Recorded data
━━━━━━━━━━━━━━━━━━━━
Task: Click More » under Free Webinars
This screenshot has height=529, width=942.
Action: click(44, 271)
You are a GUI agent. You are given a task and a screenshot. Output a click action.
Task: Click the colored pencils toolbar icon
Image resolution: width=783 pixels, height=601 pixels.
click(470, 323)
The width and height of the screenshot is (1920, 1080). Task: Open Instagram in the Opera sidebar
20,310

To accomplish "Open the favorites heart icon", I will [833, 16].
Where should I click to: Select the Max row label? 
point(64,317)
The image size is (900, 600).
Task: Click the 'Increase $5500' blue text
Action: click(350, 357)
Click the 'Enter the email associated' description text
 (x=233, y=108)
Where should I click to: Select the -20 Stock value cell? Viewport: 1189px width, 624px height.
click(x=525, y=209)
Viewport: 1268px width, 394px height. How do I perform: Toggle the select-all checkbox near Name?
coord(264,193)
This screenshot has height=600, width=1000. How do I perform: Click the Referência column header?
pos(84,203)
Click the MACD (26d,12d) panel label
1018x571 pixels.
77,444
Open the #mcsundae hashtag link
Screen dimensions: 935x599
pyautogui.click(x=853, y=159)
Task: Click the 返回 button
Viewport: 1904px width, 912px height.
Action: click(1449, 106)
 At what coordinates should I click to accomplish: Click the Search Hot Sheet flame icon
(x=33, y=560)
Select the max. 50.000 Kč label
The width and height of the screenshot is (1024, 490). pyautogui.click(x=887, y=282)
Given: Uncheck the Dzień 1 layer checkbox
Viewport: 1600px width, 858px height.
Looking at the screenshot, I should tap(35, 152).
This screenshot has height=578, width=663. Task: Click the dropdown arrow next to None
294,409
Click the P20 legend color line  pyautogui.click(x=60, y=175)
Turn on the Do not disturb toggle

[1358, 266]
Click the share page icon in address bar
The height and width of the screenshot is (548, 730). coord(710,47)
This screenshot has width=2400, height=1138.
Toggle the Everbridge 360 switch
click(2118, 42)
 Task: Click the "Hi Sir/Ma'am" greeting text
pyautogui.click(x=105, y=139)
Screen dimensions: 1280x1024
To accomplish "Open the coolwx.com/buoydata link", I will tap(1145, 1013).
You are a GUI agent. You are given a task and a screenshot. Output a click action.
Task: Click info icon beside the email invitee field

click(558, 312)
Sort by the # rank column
━━━━━━━━━━━━━━━━━━━━
→ Stated problem
Copy out every line of the items above, character for character, with no changes.

→ Response for this exercise
Task: Click More » under Free Webinars
This screenshot has height=529, width=942.
Action: click(44, 271)
You are a GUI agent. You are given a task and a screenshot. Output a click action.
Task: Click the colored pencils toolbar icon
Image resolution: width=783 pixels, height=601 pixels.
click(470, 323)
The width and height of the screenshot is (1920, 1080). Task: Open Instagram in the Opera sidebar
20,310

To accomplish "Open the favorites heart icon", I will [833, 16].
Where should I click to: Select the Max row label? 
point(64,317)
The image size is (900, 600).
Task: Click the 'Increase $5500' blue text
Action: click(350, 357)
Click the 'Enter the email associated' description text
 (x=233, y=108)
Where should I click to: Select the -20 Stock value cell? Viewport: 1189px width, 624px height.
click(x=525, y=209)
Viewport: 1268px width, 394px height. How do I perform: Toggle the select-all checkbox near Name?
coord(264,193)
This screenshot has height=600, width=1000. How do I perform: Click the Referência column header?
pos(84,203)
Click the MACD (26d,12d) panel label
1018x571 pixels.
77,444
Open the #mcsundae hashtag link
Screen dimensions: 935x599
pyautogui.click(x=853, y=159)
Task: Click the 返回 button
Viewport: 1904px width, 912px height.
Action: click(1449, 106)
 At what coordinates should I click to accomplish: Click the Search Hot Sheet flame icon
(x=33, y=560)
Select the max. 50.000 Kč label
The width and height of the screenshot is (1024, 490). pyautogui.click(x=887, y=282)
Given: Uncheck the Dzień 1 layer checkbox
Viewport: 1600px width, 858px height.
Looking at the screenshot, I should tap(35, 152).
This screenshot has height=578, width=663. Task: Click the dropdown arrow next to None
294,409
Click the P20 legend color line  pyautogui.click(x=60, y=175)
Turn on the Do not disturb toggle

[1358, 266]
Click the share page icon in address bar
The height and width of the screenshot is (548, 730). coord(710,47)
This screenshot has width=2400, height=1138.
Toggle the Everbridge 360 switch
click(2118, 42)
 Task: Click the "Hi Sir/Ma'am" greeting text
pyautogui.click(x=105, y=139)
Screen dimensions: 1280x1024
To accomplish "Open the coolwx.com/buoydata link", I will tap(1145, 1013).
You are a GUI agent. You are given a task and a screenshot. Output a click action.
Task: Click info icon beside the email invitee field

click(558, 312)
Sort by the # rank column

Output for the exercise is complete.